▶ [Task list]
**a.** Rewrite the stretch of the Black-Scholes note from "Implementations Compared" through "the middle region.", replacing "middle region" with "central region".
**b.** Give the label of every implementation listed under the heading "Implementations Compared" in the Black-Scholes note.

▶ [Document segment]
▼▼▼

The Role of Erfcx and Erfc in the Black-Scholes Formula

Sat, May 30, 2026

This note compares special-function choices at the level that matters to the implied volatility solvers: the normalized Black beta price, not standalone erfcx(x).

For x = log(F/K) <= 0 and total volatility s = sigma sqrt(T), the beta-space OTM call price is

B(x, s) = 0.5 * (exp(x/2) * erfc(q1) - exp(-x/2) * erfc(q2))
q1 = -(x/s + s/2) / sqrt(2)
q2 = -(x/s - s/2) / sqrt(2)

The corresponding forward-normalized OTM-call price is c = B(x, s) / sqrt(ex), with ex = exp(x).

Implementations Compared

Default/current: Jaeckel Region I/II expansions and falls back to the Apache Commons mixed erfc/erfcx formula in the middle region.
Jaeckel acc libm+Commons: the same Jaeckel region-dispatched, included into the temporary harness, using system erf/erfc and the local Apache Commons erfcx.
Jaeckel acc Cody+Cody: the same Jaeckel region-dispatched formula, using Cody erf, erfc, and erfcx from jaeckel = 0.2.0.
Jaeckel acc Johnson+Johnson: the same Jaeckel region-dispatched formula, using Johnson/Faddeeva erf, erfc, and erfcx through errorfunctions = 0.2.0.
Jaeckel acc libm+Cody and Jaeckel acc libm+Johnson: the same formula with system erf/erfc fixed and only erfcx swapped, to isolate the scaled-erfc backend effect.
Jaeckel I/II + pure Commons: Jaeckel Region I/II expansions are kept, but the Region III/middle fallback is replaced by the always-erfcx identity with the local Apache Commons erfcx.
IG statmod upper: the inverse-Gaussian upper-tail representation of the Black beta price, using a scalar Rust port of the CRAN statmod 1.5.2 .pinvgauss mean-one upper-tail log-probability core, with the final log(1-exp(r)) evaluated by a Rust log1mexp helper near cancellation. This is not a full statmod port: it omits R vectorization, NA/Inf handling, finite/infinite-mean special cases, and R’s exact pnorm implementation. The public-wrapper small-CV gamma approximation is also omitted because, under the Black mapping here, it would require dispersion=-2/x < 1e-14, or x < -2e14, far outside the finite Float64 x=log(ex) domain. No purpose-built Rust inverse-Gaussian crate was found in cargo search inverse-gaussian / cargo search invgauss; statrs 0.18.0 source also did not contain an inverse-Gaussian/Wald distribution implementation.

▲▲▲

▶ [Stored data]

▼▼▼

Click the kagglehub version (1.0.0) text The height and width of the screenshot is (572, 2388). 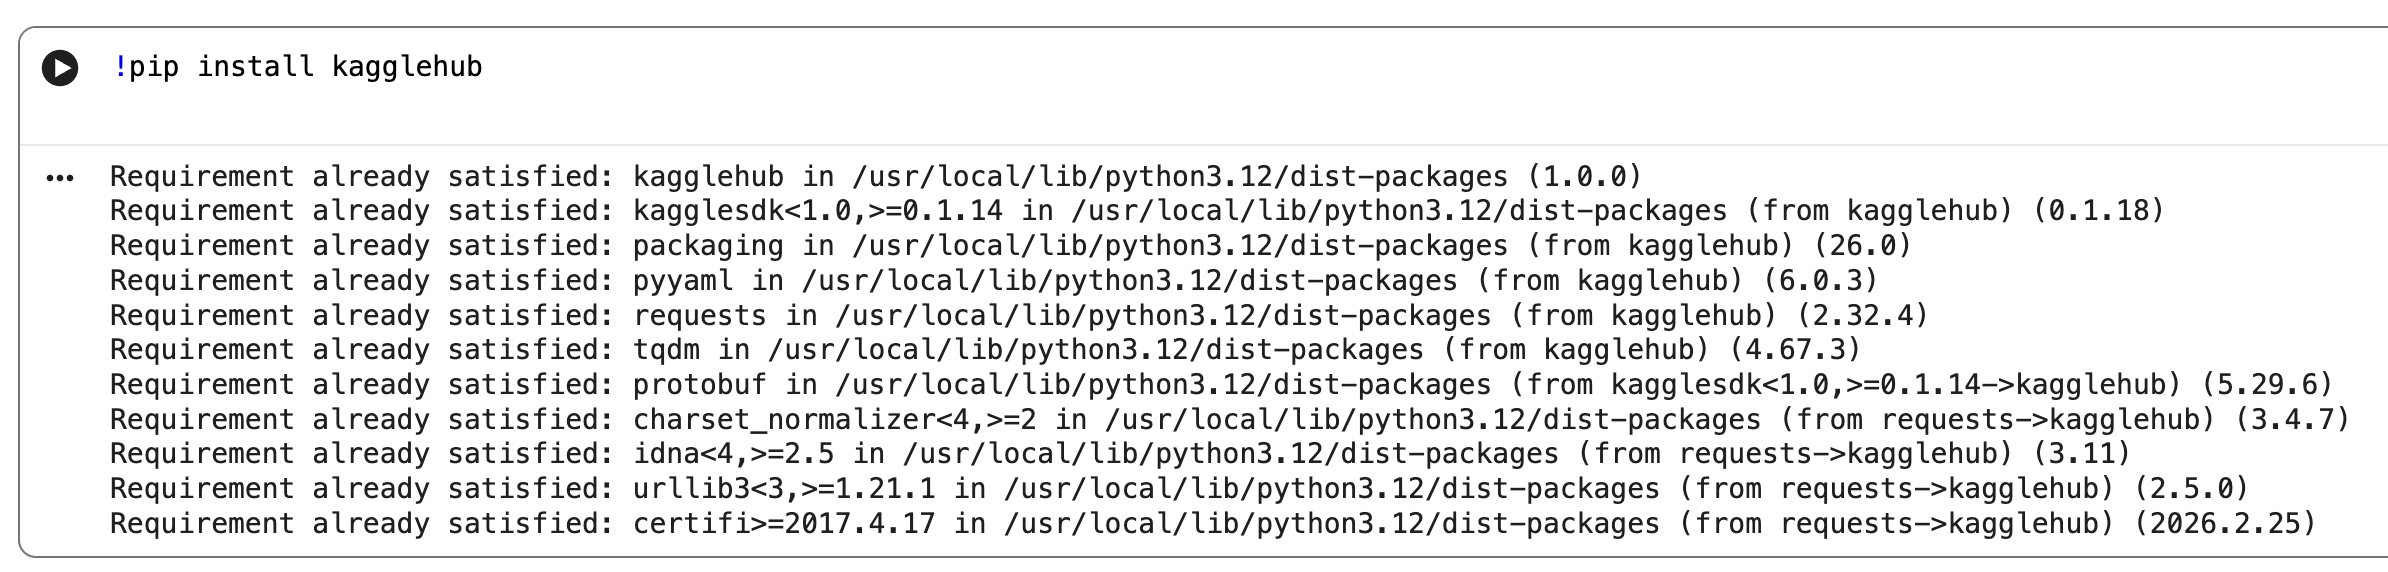[x=1584, y=176]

▲▲▲

▶ [Task-by-task answers]
**a.**
Implementations Compared

Default/current: Jaeckel Region I/II expansions and falls back to the Apache Commons mixed erfc/erfcx formula in the central region.

**b.**
- Default/current
- Jaeckel acc libm+Commons
- Jaeckel acc Cody+Cody
- Jaeckel acc Johnson+Johnson
- Jaeckel acc libm+Cody
- Jaeckel acc libm+Johnson
- Jaeckel I/II + pure Commons
- IG statmod upper